Le changement climatique aura des conséquences sociales et économiques

Entretien avec le président du G.I.E.C.

8 mars 2003

Le Groupe d’experts intergouvernemental sur l’évolution du climat (GIEC) a convoqué, mercredi 19 février, sa vingtième session plénière à Paris. Jusqu’au 21 février, près de 350 spécialistes ont élaboré, pour leur prochain rapport de 2007, de nouvelles orientations. Ces dernières, explique au ’Monde’ Rajendra Pachauri, président du GIEC, devront désormais évaluer les phénomènes climatiques « sur les plans économique et social ».
Malgré des incertitudes, les enjeux scientifiques du réchauffement climatique sont en effet connus. Des scientifiques français et américains viennent ainsi de mettre en évidence le rôle de la salinité de l’eau des océans dans le déclenchement du phénomène climatique El Niño. Quant aux répercussions sur la faune, elles sont également de mieux en mieux appréhendées. Nous reproduisons ci-après un entretien paru dans ’le Monde’ du 21 février dernier.

Quel est l’état de la connaissance scientifique sur le changement climatique ?
Rajendra Pachauri : Depuis les rapports du Groupe intergouvernemental sur l’évolution du climat (GIEC) de 1990 et de 1995, la compréhension du système climatique s’est beaucoup améliorée. Il y a un fait que nous ne pouvons ignorer : la concentration de gaz à effet de serre dans l’atmosphère est à niveau jamais atteint depuis sans doute dix millions d’années. Et cela devrait provoquer un réchauffement allant de 1,4 à 5,8 degrés d’ici un siècle, ce qui et énorme.
Une chose est importante : l’impact du changement climatique en sera pas uniforme sur tout le globe, en raison des différences de fonctionnement du cycle de l’eau et des précipitations ici et là. Par exemple, il se pourrait que dans l’hémisphère Nord on note un accroissement des précipitations en hiver, sous forme de pluies plutôt que de neige, ce qui multiplierait les possibilités d’inondation. Et faute de neige en hiver, il y aurait moins d’eau au printemps et les sécheresses pourraient se produire en été.
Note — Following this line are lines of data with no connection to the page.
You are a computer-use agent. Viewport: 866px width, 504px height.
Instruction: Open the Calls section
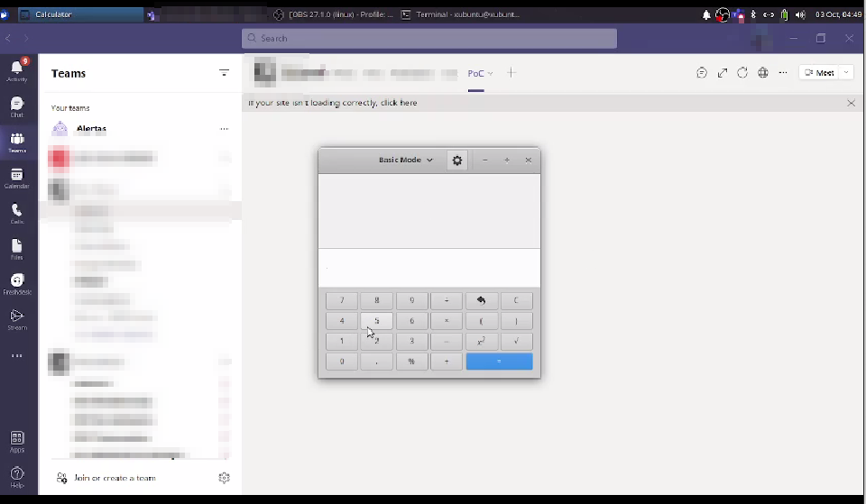click(x=17, y=213)
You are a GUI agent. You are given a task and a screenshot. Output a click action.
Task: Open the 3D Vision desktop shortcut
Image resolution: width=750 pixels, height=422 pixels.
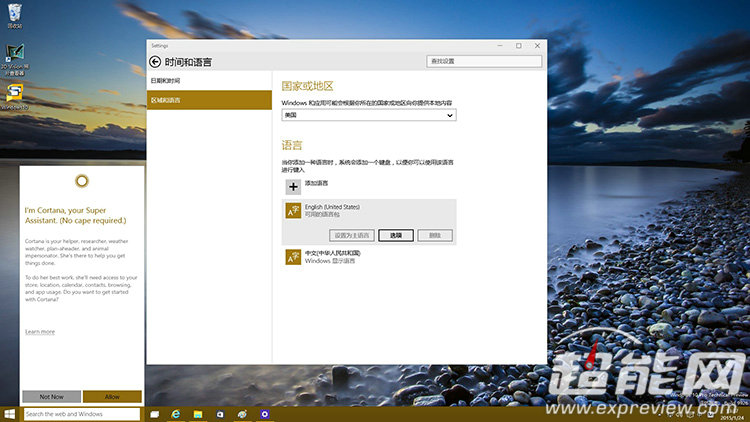pyautogui.click(x=16, y=54)
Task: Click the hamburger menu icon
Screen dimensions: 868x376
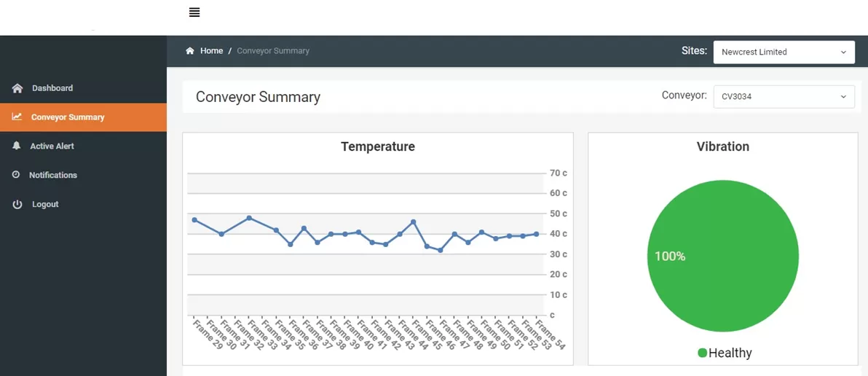Action: (x=194, y=12)
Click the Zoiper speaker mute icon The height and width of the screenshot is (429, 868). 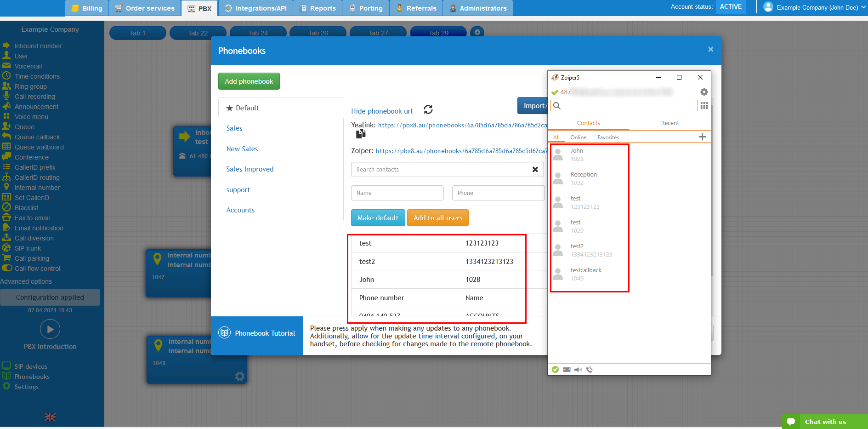tap(578, 370)
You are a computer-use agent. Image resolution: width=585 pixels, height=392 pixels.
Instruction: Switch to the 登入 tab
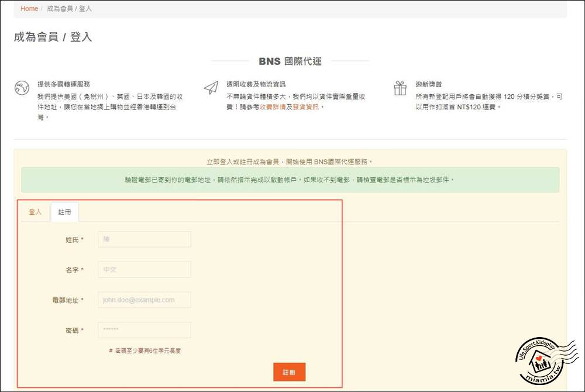[x=35, y=212]
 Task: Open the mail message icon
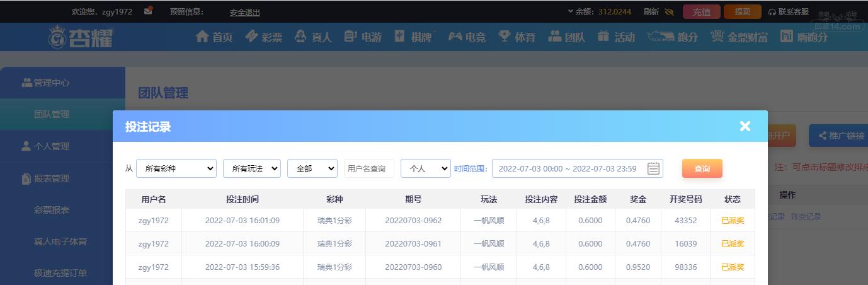click(148, 11)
Que pensez-vous des critiques de la théorie du changement climatique ?
Il y a environ trois cent ans, une Société de la Terre plate a été fondée par ceux qui ne croyaient pas à la rotondité de la planète. cette société existe toujours, elle doit compter une dizaine de membres.
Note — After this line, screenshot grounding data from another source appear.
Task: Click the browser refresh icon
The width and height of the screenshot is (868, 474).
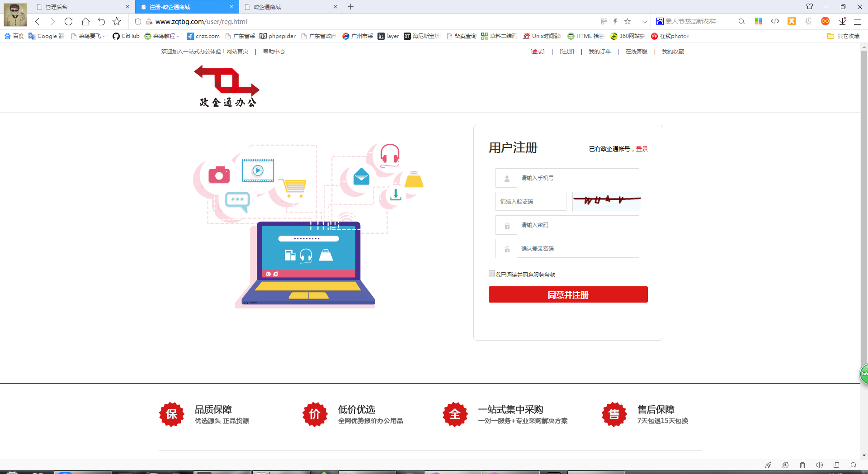Action: (x=68, y=21)
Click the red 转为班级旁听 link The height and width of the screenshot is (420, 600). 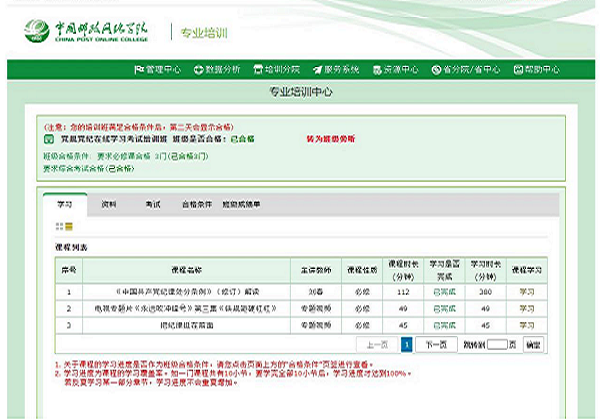[x=329, y=139]
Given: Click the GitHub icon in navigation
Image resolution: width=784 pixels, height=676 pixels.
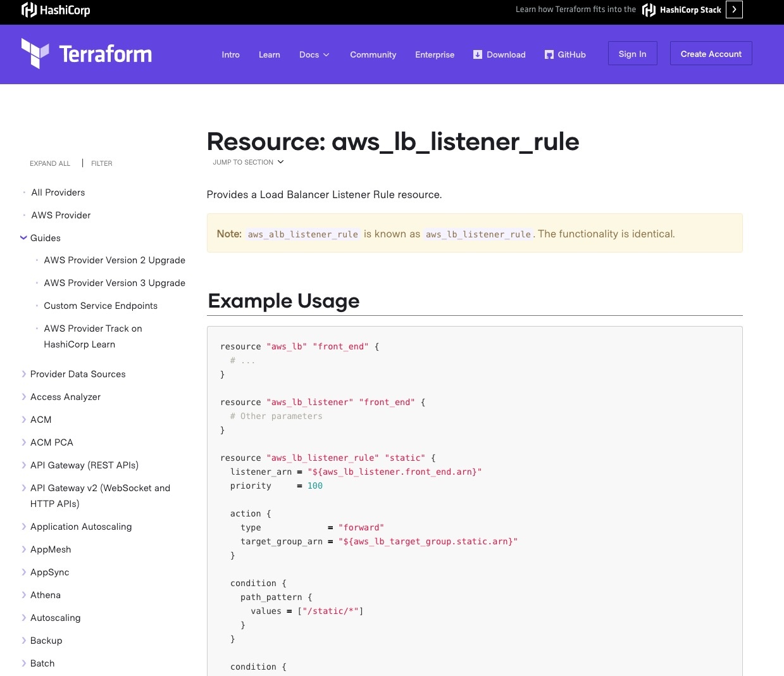Looking at the screenshot, I should (549, 54).
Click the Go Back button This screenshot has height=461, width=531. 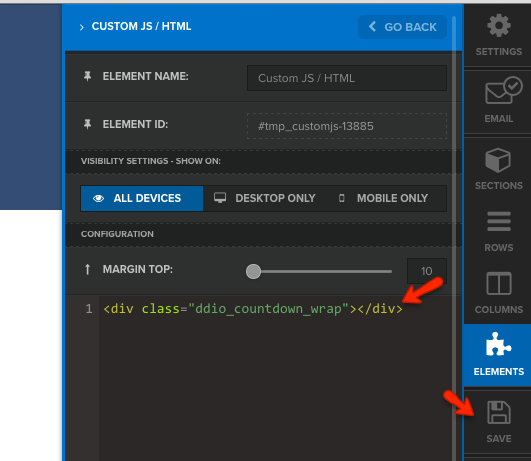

Quelles sont les principales incertitudes ?
Nous ne savons pas avec précision où est absorbé le gaz carbonique émis par l’humanité : dans les océans, dans la végétation, mais combien ? Un autre domaine d’incertitude est celui des impacts régionaux du changement climatique. Les pays devront agir et changer leur politique dans leur région. Une troisième incertitude porte sur le cycle de l’eau : nous ne savons pas exactement dans laquelle mesure le régime des précipitations va être affecté, non seulement dans leur volume, amis aussi dans leurs variations d’année en année.

Le protocole de Kyoto ne suffira pas à stabiliser la concentration des gaz à effet de serre dans l’atmosphère. Qu’en est-il ?
C’est exact. Le protocole représente un pas important, parce que pour la première fois un grand nombre de pays ont décidé de mener une action collective dans ce domaine. Mais pendant toutes ces années on s’est focalisé sur ce traité, sans prêter attention au but à long terme, qui est de stabiliser cette concentration. Même si nous arrivons à stabiliser les émissions de gaz d’ici vingt ou vingt-cinq ans, le changement climatique continuera pendant un siècle. Si nous réalisons quelque chose aujourd’hui, ce n’est pas suffisant.
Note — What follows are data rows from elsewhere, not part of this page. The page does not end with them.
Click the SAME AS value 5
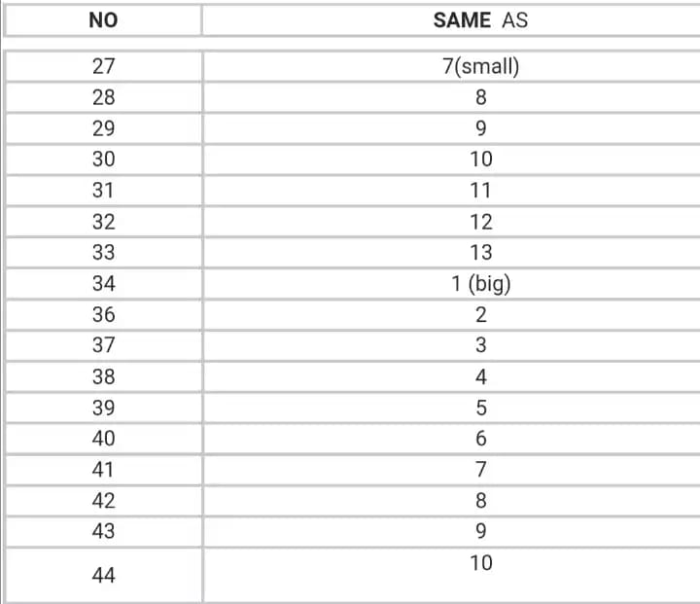pos(480,408)
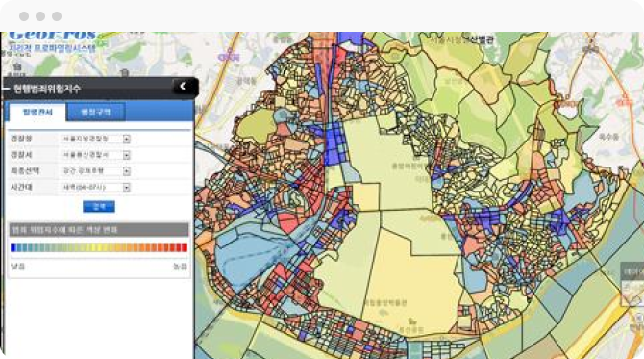Switch to the 행정구역 tab
The image size is (644, 359).
96,112
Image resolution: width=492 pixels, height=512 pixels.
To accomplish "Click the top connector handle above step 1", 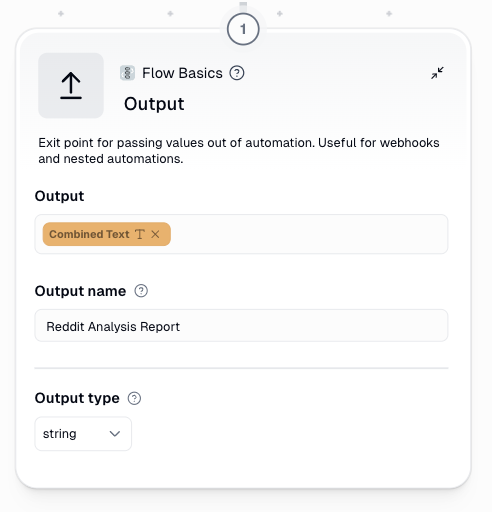I will 243,5.
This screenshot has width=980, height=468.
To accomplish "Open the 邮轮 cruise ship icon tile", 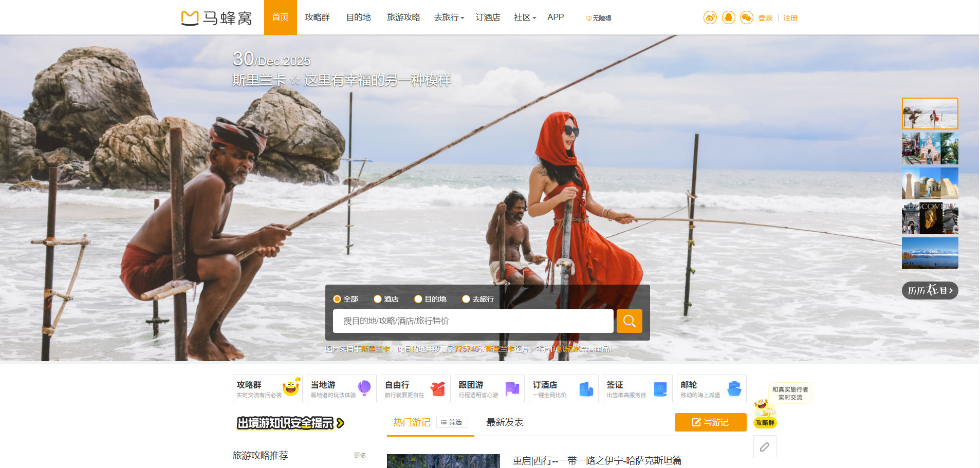I will 711,389.
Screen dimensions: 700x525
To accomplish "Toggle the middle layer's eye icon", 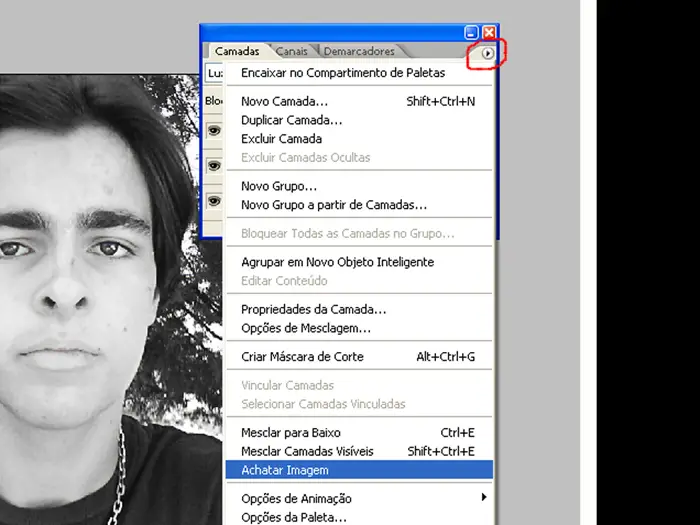I will [x=213, y=165].
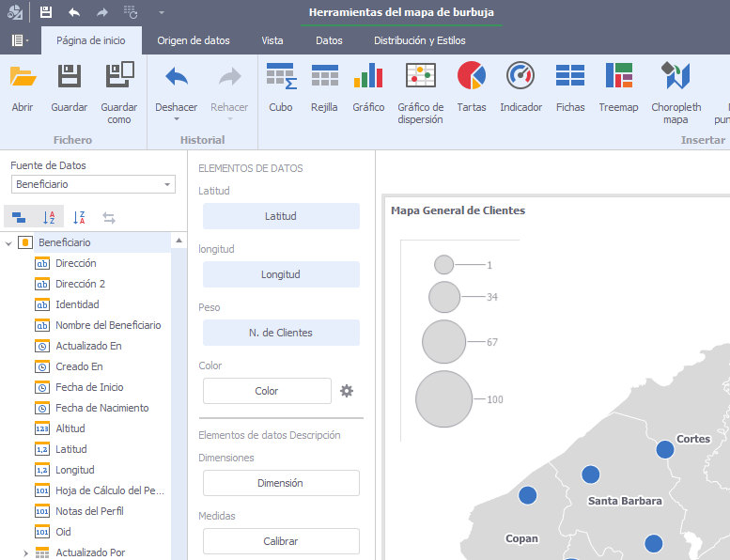Click the Dimensión placeholder button
730x560 pixels.
[x=281, y=483]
Comment le travail du GIEC va-t-il évoluer dans les prochaines années ?
Nous allons approfondir les parties du rapport du GIEC, qui concernent les impacts socio-économiques du changement climatique et les moyens de les atténuer. Il y a là de grandes incertitudes. Par exemple, nous ne savons pas ni le coût qu’entraînerait l’inondation par la mer de 20% du territoire du Bangladesh ni quel effet cela aurait sur la société. Il nous faut comprendre ces phénomènes, les évaluer sur les plans économique et social. Les spécialistes de la science atmosphérique ont jusque-là prédominé dans l’étude des changements climatiques, alors que les sciences sociales ne s’y sont pas assez intéressée. De même, nous n’avons pas assez travaillé sur la technologie : quels choix technologiques aurons-nous dans le futur ? Quelle politique énergétique faudra-t-il développer ? L’action concrète dans les différents pays ne pourra se faire que si les gens comprennent ces enjeux.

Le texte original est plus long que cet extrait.